* [INSTRUCTIONS FOR THE TASK]: Exact copies of all the entries below are expected in the answer.

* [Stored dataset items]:
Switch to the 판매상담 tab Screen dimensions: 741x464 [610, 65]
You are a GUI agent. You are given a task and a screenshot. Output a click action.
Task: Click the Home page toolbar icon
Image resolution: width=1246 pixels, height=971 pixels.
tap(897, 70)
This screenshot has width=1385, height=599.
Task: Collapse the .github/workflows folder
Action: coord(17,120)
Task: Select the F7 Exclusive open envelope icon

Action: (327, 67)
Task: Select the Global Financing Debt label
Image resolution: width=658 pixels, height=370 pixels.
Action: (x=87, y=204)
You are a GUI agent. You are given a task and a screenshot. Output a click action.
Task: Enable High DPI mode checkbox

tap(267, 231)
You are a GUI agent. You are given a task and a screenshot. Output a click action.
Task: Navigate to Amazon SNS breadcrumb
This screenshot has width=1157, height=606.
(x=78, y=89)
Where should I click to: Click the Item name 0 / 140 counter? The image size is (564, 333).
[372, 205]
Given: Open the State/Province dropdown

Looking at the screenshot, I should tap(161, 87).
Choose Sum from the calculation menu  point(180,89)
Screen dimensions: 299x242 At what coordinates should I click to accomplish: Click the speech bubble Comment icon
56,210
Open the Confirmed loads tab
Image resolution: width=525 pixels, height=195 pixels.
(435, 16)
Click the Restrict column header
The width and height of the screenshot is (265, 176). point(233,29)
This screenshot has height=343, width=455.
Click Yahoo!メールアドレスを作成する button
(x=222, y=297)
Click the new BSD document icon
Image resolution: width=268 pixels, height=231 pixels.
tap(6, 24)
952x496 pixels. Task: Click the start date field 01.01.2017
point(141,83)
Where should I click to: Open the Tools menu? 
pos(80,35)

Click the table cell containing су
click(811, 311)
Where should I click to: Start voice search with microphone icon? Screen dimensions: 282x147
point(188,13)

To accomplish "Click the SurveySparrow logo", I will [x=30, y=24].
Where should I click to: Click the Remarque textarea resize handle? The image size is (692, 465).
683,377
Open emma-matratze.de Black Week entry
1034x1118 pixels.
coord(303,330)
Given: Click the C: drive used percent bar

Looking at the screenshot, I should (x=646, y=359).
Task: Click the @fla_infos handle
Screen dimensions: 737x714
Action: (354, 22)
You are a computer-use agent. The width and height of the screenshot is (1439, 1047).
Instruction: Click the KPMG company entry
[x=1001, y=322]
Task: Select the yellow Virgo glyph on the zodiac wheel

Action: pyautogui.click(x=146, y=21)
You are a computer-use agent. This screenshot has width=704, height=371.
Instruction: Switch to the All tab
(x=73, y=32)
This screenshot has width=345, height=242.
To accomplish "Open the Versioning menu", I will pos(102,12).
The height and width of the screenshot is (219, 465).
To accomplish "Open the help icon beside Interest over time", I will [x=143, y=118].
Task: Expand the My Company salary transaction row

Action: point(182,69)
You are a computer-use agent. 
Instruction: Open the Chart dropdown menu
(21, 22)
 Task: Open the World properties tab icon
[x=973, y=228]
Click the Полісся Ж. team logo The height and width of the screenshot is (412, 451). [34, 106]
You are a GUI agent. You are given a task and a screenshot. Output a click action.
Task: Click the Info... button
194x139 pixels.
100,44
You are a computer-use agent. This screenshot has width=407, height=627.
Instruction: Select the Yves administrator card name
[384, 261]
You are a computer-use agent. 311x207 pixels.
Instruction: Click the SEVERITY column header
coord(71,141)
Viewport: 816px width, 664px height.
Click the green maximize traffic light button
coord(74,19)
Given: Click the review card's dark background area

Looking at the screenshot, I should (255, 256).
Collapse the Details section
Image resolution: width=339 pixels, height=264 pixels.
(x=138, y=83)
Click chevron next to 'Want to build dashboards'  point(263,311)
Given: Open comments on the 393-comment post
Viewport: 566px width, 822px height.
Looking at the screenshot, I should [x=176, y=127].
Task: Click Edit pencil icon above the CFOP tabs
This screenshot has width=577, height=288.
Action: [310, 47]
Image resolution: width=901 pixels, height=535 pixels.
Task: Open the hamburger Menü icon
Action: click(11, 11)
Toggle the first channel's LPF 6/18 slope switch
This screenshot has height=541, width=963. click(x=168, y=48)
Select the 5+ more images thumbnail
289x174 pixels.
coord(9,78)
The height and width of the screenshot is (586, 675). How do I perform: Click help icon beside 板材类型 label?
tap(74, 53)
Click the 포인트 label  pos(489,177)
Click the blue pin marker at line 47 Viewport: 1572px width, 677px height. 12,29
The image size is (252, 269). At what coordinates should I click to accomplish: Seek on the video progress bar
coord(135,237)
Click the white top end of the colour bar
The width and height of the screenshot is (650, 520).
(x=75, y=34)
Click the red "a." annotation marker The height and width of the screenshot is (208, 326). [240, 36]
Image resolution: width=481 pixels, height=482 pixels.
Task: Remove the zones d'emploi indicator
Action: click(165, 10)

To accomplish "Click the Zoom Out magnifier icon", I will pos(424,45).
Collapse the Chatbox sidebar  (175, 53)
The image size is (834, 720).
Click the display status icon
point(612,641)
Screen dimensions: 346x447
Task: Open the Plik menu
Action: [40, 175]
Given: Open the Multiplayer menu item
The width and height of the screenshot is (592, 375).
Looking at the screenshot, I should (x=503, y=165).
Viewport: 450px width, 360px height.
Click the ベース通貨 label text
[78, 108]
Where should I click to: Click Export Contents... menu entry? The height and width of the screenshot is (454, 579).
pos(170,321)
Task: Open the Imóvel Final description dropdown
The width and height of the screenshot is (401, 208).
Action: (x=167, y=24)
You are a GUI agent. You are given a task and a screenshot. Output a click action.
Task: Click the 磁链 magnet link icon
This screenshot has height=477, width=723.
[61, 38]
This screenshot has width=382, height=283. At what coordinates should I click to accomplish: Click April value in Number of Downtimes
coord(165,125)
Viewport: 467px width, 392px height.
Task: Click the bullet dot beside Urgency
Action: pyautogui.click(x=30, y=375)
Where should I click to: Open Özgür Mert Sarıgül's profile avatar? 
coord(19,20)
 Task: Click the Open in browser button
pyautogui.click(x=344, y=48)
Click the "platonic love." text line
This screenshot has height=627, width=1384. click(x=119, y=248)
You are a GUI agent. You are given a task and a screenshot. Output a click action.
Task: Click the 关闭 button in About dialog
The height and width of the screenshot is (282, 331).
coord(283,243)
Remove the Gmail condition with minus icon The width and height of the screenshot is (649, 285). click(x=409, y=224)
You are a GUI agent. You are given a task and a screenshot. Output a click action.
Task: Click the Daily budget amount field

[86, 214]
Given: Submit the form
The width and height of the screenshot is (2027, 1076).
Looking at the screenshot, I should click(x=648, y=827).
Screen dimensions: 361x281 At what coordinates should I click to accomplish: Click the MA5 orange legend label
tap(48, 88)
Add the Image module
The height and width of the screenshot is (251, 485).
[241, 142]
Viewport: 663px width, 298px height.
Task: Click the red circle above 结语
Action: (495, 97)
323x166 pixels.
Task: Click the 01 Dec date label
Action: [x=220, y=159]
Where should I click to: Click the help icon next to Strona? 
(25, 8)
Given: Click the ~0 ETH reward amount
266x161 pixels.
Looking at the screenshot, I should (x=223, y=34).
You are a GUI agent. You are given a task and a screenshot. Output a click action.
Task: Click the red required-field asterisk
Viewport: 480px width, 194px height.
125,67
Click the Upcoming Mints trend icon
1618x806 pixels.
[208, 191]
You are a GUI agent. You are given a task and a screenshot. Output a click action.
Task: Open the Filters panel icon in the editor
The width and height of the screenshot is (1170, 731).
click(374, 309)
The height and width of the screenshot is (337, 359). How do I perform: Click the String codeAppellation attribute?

* [SOLVED PROBLEM]:
Switch to the 판매상담 tab Screen dimensions: 741x464 [610, 65]
You are a GUI agent. You are given a task and a screenshot. Output a click action.
Task: Click the Home page toolbar icon
Image resolution: width=1246 pixels, height=971 pixels.
tap(897, 70)
This screenshot has width=1385, height=599.
Task: Collapse the .github/workflows folder
Action: coord(17,120)
Task: Select the F7 Exclusive open envelope icon

Action: (327, 67)
Task: Select the Global Financing Debt label
Image resolution: width=658 pixels, height=370 pixels.
Action: (x=87, y=204)
You are a GUI agent. You are given a task and a screenshot. Output a click action.
Task: Enable High DPI mode checkbox

tap(267, 231)
You are a GUI agent. You are given a task and a screenshot. Output a click action.
Task: Navigate to Amazon SNS breadcrumb
This screenshot has width=1157, height=606.
(x=78, y=89)
Where should I click to: Click the Item name 0 / 140 counter? The image size is (564, 333).
[372, 205]
Given: Open the State/Province dropdown

Looking at the screenshot, I should tap(161, 87).
Choose Sum from the calculation menu  point(180,89)
Screen dimensions: 299x242 At what coordinates should I click to accomplish: Click the speech bubble Comment icon
56,210
Open the Confirmed loads tab
Image resolution: width=525 pixels, height=195 pixels.
(435, 16)
Click the Restrict column header
The width and height of the screenshot is (265, 176). point(233,29)
This screenshot has height=343, width=455.
Click Yahoo!メールアドレスを作成する button
(x=222, y=297)
Click the new BSD document icon
Image resolution: width=268 pixels, height=231 pixels.
tap(6, 24)
952x496 pixels. Task: Click the start date field 01.01.2017
point(141,83)
Where should I click to: Open the Tools menu? 
pos(80,35)

Click the table cell containing су
click(811, 311)
Where should I click to: Start voice search with microphone icon? Screen dimensions: 282x147
point(188,13)

To accomplish "Click the SurveySparrow logo", I will [x=30, y=24].
Where should I click to: Click the Remarque textarea resize handle? The image size is (692, 465).
683,377
Open emma-matratze.de Black Week entry
1034x1118 pixels.
coord(303,330)
Given: Click the C: drive used percent bar

Looking at the screenshot, I should (x=646, y=359).
Task: Click the @fla_infos handle
Screen dimensions: 737x714
Action: (354, 22)
You are a computer-use agent. The width and height of the screenshot is (1439, 1047).
Instruction: Click the KPMG company entry
[x=1001, y=322]
Task: Select the yellow Virgo glyph on the zodiac wheel

Action: pyautogui.click(x=146, y=21)
You are a computer-use agent. This screenshot has width=704, height=371.
Instruction: Switch to the All tab
(x=73, y=32)
This screenshot has width=345, height=242.
To accomplish "Open the Versioning menu", I will pos(102,12).
The height and width of the screenshot is (219, 465).
To accomplish "Open the help icon beside Interest over time", I will [x=143, y=118].
Task: Expand the My Company salary transaction row

Action: point(182,69)
You are a computer-use agent. 
Instruction: Open the Chart dropdown menu
(21, 22)
 Task: Open the World properties tab icon
[x=973, y=228]
Click the Полісся Ж. team logo The height and width of the screenshot is (412, 451). [34, 106]
You are a GUI agent. You are given a task and a screenshot. Output a click action.
Task: Click the Info... button
194x139 pixels.
100,44
You are a computer-use agent. This screenshot has width=407, height=627.
Instruction: Select the Yves administrator card name
[384, 261]
You are a computer-use agent. 311x207 pixels.
Instruction: Click the SEVERITY column header
coord(71,141)
Viewport: 816px width, 664px height.
Click the green maximize traffic light button
coord(74,19)
Given: Click the review card's dark background area

Looking at the screenshot, I should (255, 256).
Collapse the Details section
Image resolution: width=339 pixels, height=264 pixels.
(x=138, y=83)
Click chevron next to 'Want to build dashboards'  point(263,311)
Given: Open comments on the 393-comment post
Viewport: 566px width, 822px height.
Looking at the screenshot, I should [x=176, y=127].
Task: Click Edit pencil icon above the CFOP tabs
This screenshot has width=577, height=288.
Action: [310, 47]
Image resolution: width=901 pixels, height=535 pixels.
Task: Open the hamburger Menü icon
Action: click(11, 11)
Toggle the first channel's LPF 6/18 slope switch
This screenshot has height=541, width=963. click(x=168, y=48)
Select the 5+ more images thumbnail
289x174 pixels.
coord(9,78)
The height and width of the screenshot is (586, 675). How do I perform: Click help icon beside 板材类型 label?
tap(74, 53)
Click the 포인트 label  pos(489,177)
Click the blue pin marker at line 47 Viewport: 1572px width, 677px height. 12,29
The image size is (252, 269). At what coordinates should I click to accomplish: Seek on the video progress bar
coord(135,237)
Click the white top end of the colour bar
The width and height of the screenshot is (650, 520).
(x=75, y=34)
Click the red "a." annotation marker The height and width of the screenshot is (208, 326). [240, 36]
Image resolution: width=481 pixels, height=482 pixels.
Task: Remove the zones d'emploi indicator
Action: click(165, 10)

To accomplish "Click the Zoom Out magnifier icon", I will pos(424,45).
Collapse the Chatbox sidebar  (175, 53)
The image size is (834, 720).
Click the display status icon
point(612,641)
Screen dimensions: 346x447
Task: Open the Plik menu
Action: [40, 175]
Given: Open the Multiplayer menu item
The width and height of the screenshot is (592, 375).
Looking at the screenshot, I should (x=503, y=165).
Viewport: 450px width, 360px height.
Click the ベース通貨 label text
[78, 108]
Where should I click to: Click Export Contents... menu entry? The height and width of the screenshot is (454, 579).
pos(170,321)
Task: Open the Imóvel Final description dropdown
The width and height of the screenshot is (401, 208).
Action: (x=167, y=24)
You are a GUI agent. You are given a task and a screenshot. Output a click action.
Task: Click the 磁链 magnet link icon
This screenshot has height=477, width=723.
[61, 38]
This screenshot has width=382, height=283. At what coordinates should I click to accomplish: Click April value in Number of Downtimes
coord(165,125)
Viewport: 467px width, 392px height.
Task: Click the bullet dot beside Urgency
Action: pyautogui.click(x=30, y=375)
Where should I click to: Open Özgür Mert Sarıgül's profile avatar? 
coord(19,20)
 Task: Click the Open in browser button
pyautogui.click(x=344, y=48)
Click the "platonic love." text line
This screenshot has height=627, width=1384. click(x=119, y=248)
You are a GUI agent. You are given a task and a screenshot. Output a click action.
Task: Click the 关闭 button in About dialog
The height and width of the screenshot is (282, 331).
coord(283,243)
Remove the Gmail condition with minus icon The width and height of the screenshot is (649, 285). click(x=409, y=224)
You are a GUI agent. You are given a task and a screenshot. Output a click action.
Task: Click the Daily budget amount field

[86, 214]
Given: Submit the form
The width and height of the screenshot is (2027, 1076).
Looking at the screenshot, I should click(x=648, y=827).
Screen dimensions: 361x281 At what coordinates should I click to accomplish: Click the MA5 orange legend label
tap(48, 88)
Add the Image module
The height and width of the screenshot is (251, 485).
[241, 142]
Viewport: 663px width, 298px height.
Task: Click the red circle above 结语
Action: (495, 97)
323x166 pixels.
Task: Click the 01 Dec date label
Action: [x=220, y=159]
Where should I click to: Click the help icon next to Strona? 
(25, 8)
Given: Click the ~0 ETH reward amount
266x161 pixels.
Looking at the screenshot, I should (x=223, y=34).
You are a GUI agent. You are given a task and a screenshot. Output a click action.
Task: Click the red required-field asterisk
Viewport: 480px width, 194px height.
125,67
Click the Upcoming Mints trend icon
1618x806 pixels.
[208, 191]
You are a GUI agent. You are given a task and a screenshot. Output a click action.
Task: Open the Filters panel icon in the editor
The width and height of the screenshot is (1170, 731).
click(374, 309)
The height and width of the screenshot is (337, 359). How do I perform: Click the String codeAppellation attribute?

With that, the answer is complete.